The decision to add Bitcoin and Ether to its balance sheet reflects KPMG Canada’s belief that cryptocurrencies are a “maturing asset class,” says Benjie Thomas, a managing partner for the firm. KPMG in Canada is following in the footsteps of hedge funds, family offices and pension funds in gaining exposure to crypto.
In addition to its newly acquired BTC and ETH holdings, KPMG in Canada said it also purchased carbon offsets as part of its environmental, social and governance (ESG) mandate.
KPMG just announced that they have added Bitcoin and Ethereum to their corporate balance sheet.
— Pomp (@APompliano) February 7, 2022
The company’s treasury policy is overseen by a governance committee that includes stakeholders from several divisions, including finance, risk management and tax. KPMG said it “completed a rigorous risk assessment,” including evaluating tax implications, before deciding to add digital assets to its holdings.
KPMG dipped its toes in the crypto sector as far back as 2020 when the firm unveiled a blockchain-based Climate Accounting Infrastructure Solution.
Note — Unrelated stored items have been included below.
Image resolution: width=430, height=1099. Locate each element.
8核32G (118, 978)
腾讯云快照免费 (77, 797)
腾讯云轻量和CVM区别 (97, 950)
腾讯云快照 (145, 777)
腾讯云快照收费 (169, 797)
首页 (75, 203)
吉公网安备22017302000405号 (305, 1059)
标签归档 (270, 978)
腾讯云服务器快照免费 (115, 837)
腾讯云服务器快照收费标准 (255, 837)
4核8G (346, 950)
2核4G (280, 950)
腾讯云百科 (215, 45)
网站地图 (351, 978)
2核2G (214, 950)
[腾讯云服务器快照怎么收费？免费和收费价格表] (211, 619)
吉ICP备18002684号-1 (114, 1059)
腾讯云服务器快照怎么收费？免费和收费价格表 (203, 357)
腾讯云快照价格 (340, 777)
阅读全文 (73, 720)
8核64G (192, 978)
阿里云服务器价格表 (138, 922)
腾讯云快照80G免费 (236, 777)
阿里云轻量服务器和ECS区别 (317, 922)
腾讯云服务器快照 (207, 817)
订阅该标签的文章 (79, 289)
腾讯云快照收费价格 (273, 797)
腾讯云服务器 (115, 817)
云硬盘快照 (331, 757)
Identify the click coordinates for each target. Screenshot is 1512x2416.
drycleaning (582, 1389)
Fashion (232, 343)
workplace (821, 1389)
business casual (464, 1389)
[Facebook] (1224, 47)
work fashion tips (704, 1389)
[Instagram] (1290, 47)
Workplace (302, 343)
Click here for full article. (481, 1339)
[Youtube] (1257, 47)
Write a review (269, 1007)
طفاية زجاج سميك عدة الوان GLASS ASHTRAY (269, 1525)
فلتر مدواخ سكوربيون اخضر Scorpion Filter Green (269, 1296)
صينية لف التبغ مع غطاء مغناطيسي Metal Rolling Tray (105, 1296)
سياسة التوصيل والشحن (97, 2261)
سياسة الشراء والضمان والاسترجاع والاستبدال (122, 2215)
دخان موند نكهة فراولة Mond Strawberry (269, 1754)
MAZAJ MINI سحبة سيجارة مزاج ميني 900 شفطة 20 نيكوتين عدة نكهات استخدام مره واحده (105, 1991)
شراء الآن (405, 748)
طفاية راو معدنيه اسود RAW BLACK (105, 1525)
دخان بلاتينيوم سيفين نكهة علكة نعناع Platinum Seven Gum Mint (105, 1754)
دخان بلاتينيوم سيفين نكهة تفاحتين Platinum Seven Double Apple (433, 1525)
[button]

As Cointelegraph reported at the time, the new initiative was designed to assist companies in meeting their ESG targets.
Several major corporations have sought exposure to crypto over the past year in an effort to diversify their holdings and hedge against inflation. The most famous example is business intelligence firm MicroStrategy, which has adopted a full-on Bitcoin standard by converting all of its cash reserves into BTC and even raising debt to fund additional purchases.
Meanwhile, electric vehicle maker Tesla was holding nearly $2 billion worth of Bitcoin on its balance sheet at the end of 2021, according to official records that were released on Monday. Forty publicly-listed companies currently hold BTC, according to Bitcoin Treasuries.